What is needed: Determine how many lines in the records hold the word "heading". Return the number alone.
*** Block opens ***
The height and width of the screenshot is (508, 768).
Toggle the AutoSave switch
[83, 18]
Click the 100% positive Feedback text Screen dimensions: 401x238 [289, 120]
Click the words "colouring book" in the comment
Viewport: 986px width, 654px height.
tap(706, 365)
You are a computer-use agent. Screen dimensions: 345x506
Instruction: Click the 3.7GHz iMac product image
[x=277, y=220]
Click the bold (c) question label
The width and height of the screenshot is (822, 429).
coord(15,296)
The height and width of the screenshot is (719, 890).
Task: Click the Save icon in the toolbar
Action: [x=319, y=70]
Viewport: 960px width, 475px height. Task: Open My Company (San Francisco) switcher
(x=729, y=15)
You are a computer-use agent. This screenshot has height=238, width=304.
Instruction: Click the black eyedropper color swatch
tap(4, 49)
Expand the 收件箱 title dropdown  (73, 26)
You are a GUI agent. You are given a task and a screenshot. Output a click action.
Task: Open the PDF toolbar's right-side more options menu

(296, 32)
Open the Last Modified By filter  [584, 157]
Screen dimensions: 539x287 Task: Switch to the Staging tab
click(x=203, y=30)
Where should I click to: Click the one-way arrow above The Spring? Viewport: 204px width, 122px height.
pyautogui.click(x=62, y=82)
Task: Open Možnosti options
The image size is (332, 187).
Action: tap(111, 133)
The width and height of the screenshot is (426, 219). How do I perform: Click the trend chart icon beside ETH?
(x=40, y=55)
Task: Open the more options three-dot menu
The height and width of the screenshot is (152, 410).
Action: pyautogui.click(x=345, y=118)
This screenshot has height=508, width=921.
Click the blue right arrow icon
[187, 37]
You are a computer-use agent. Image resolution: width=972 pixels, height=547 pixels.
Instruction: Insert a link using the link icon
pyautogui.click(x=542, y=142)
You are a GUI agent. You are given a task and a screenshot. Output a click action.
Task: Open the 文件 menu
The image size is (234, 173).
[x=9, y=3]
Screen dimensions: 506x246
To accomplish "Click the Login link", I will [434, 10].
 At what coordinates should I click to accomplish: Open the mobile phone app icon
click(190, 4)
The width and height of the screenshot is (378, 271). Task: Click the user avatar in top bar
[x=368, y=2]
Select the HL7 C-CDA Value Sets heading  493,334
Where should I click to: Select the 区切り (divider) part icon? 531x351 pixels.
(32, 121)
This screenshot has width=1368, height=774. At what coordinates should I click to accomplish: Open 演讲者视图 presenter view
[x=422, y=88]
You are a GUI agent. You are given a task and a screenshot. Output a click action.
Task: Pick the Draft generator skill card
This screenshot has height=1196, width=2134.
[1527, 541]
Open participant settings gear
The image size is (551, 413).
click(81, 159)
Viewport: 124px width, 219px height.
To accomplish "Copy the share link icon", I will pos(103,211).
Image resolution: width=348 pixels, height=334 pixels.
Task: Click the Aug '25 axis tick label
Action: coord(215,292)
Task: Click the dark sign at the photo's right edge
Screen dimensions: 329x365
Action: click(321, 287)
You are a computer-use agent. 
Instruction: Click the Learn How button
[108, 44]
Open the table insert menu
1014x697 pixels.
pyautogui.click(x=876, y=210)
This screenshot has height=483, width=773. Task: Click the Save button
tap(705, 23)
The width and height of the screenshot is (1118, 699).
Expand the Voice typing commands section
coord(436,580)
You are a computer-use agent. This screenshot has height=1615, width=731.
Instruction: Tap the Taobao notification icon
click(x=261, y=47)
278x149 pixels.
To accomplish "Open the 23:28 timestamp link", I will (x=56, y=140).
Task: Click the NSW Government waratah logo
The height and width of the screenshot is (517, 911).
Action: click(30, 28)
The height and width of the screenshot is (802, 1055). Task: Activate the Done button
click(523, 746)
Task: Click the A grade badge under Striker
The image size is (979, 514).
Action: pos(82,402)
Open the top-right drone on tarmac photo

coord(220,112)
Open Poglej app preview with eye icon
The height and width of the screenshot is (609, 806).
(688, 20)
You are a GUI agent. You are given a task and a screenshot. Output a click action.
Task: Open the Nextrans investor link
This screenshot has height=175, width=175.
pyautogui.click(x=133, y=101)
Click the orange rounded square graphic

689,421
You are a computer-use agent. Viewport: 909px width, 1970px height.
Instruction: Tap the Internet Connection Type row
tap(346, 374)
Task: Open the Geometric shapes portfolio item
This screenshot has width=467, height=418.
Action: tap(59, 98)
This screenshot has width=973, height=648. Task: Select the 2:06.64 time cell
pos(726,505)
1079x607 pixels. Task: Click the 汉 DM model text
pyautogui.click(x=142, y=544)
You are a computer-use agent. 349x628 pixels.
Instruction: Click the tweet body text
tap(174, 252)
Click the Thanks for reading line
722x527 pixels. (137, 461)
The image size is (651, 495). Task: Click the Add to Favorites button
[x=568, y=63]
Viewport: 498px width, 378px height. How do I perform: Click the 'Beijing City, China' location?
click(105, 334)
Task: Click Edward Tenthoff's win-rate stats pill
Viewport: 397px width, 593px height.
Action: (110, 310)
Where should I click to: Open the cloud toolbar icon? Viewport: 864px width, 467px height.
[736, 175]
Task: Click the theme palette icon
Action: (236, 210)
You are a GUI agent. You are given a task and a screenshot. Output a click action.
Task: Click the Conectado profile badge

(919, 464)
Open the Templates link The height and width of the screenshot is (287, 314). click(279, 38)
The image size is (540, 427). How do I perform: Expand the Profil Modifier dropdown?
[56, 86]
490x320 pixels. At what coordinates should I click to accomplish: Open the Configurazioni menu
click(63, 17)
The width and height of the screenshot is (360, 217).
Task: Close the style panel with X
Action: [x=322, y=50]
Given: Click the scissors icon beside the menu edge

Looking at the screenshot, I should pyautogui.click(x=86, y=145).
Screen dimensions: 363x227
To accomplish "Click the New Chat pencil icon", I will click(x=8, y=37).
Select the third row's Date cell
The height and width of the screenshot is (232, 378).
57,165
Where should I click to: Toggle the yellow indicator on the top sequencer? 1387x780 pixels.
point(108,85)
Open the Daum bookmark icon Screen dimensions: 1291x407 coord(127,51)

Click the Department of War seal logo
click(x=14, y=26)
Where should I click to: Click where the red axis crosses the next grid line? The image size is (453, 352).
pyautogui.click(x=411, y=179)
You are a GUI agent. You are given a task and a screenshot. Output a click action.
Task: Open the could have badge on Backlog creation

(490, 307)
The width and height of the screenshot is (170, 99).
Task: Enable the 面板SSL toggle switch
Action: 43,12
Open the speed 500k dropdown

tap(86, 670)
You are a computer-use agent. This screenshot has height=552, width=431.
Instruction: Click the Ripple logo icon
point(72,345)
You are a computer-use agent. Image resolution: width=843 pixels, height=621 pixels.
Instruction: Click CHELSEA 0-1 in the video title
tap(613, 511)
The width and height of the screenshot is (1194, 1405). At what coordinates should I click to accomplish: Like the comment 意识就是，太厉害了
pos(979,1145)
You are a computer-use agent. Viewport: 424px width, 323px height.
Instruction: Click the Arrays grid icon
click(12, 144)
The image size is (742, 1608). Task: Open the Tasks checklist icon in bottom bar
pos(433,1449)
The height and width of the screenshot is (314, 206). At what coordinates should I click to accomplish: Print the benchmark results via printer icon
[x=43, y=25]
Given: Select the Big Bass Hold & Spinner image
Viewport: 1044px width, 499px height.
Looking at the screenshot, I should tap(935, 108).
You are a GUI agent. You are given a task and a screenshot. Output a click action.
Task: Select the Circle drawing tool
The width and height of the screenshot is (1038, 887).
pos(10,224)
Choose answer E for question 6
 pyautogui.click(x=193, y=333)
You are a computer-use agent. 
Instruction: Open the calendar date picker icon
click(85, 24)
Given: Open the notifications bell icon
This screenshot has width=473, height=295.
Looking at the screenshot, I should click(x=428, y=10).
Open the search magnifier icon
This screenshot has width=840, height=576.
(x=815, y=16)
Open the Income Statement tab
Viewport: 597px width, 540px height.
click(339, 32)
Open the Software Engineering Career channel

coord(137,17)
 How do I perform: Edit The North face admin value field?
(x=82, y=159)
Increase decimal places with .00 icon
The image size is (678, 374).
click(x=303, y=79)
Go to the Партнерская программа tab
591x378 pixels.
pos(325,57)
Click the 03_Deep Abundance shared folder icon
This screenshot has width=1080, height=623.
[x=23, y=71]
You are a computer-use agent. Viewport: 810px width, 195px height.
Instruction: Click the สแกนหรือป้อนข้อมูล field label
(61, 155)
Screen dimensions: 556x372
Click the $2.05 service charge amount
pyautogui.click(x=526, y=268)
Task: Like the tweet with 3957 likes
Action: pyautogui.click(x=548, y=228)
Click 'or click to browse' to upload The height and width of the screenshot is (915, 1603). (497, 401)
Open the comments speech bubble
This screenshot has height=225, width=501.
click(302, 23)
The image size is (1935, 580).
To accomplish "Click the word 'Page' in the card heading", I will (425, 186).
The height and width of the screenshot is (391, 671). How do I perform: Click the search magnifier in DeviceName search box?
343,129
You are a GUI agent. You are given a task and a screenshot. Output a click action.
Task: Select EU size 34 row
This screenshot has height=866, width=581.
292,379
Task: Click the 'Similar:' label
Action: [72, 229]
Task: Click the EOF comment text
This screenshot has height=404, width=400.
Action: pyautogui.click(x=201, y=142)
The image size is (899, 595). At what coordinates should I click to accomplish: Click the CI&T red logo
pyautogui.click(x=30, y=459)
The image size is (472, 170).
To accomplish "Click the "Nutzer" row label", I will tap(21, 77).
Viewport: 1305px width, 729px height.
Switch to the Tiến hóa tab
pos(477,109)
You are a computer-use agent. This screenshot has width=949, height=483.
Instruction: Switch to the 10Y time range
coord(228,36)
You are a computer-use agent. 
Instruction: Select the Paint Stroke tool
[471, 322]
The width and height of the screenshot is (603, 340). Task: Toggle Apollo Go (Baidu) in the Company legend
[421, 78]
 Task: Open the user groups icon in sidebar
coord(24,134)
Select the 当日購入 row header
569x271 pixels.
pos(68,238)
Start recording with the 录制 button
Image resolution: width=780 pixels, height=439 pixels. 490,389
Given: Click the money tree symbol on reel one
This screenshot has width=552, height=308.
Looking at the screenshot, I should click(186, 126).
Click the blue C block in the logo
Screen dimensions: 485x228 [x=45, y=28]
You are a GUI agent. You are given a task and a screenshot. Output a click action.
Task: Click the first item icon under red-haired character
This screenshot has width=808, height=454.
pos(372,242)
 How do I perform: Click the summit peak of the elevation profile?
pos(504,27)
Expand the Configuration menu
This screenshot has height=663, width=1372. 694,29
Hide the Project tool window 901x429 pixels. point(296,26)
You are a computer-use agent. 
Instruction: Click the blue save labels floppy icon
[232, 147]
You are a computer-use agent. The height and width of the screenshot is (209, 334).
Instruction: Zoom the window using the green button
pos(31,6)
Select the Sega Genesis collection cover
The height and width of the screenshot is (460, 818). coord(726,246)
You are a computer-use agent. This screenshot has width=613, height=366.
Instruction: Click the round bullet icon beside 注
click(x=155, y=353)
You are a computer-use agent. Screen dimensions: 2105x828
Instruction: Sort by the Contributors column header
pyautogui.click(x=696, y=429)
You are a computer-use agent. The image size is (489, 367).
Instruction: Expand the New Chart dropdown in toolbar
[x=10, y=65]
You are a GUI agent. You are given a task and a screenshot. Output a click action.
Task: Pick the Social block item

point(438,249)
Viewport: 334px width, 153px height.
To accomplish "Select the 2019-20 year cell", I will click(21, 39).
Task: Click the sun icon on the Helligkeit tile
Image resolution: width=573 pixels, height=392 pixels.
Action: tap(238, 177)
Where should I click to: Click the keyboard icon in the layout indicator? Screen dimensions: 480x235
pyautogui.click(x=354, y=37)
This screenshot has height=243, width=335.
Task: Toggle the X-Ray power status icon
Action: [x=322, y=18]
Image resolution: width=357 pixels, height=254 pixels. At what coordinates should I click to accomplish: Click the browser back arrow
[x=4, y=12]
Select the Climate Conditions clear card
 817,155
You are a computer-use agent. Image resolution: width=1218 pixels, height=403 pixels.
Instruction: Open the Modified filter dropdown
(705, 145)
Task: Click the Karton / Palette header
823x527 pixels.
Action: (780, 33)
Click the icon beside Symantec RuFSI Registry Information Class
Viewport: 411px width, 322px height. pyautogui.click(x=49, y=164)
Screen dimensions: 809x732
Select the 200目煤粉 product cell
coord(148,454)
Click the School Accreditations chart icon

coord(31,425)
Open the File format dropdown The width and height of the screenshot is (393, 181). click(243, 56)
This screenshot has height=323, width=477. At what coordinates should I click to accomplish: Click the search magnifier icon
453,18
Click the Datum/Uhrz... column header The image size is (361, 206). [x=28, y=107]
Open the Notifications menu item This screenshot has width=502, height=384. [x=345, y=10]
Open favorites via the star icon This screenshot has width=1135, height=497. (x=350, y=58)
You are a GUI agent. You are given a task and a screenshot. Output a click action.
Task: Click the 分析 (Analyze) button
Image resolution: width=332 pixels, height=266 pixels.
*** Block closes ***
Result of the exercise: 2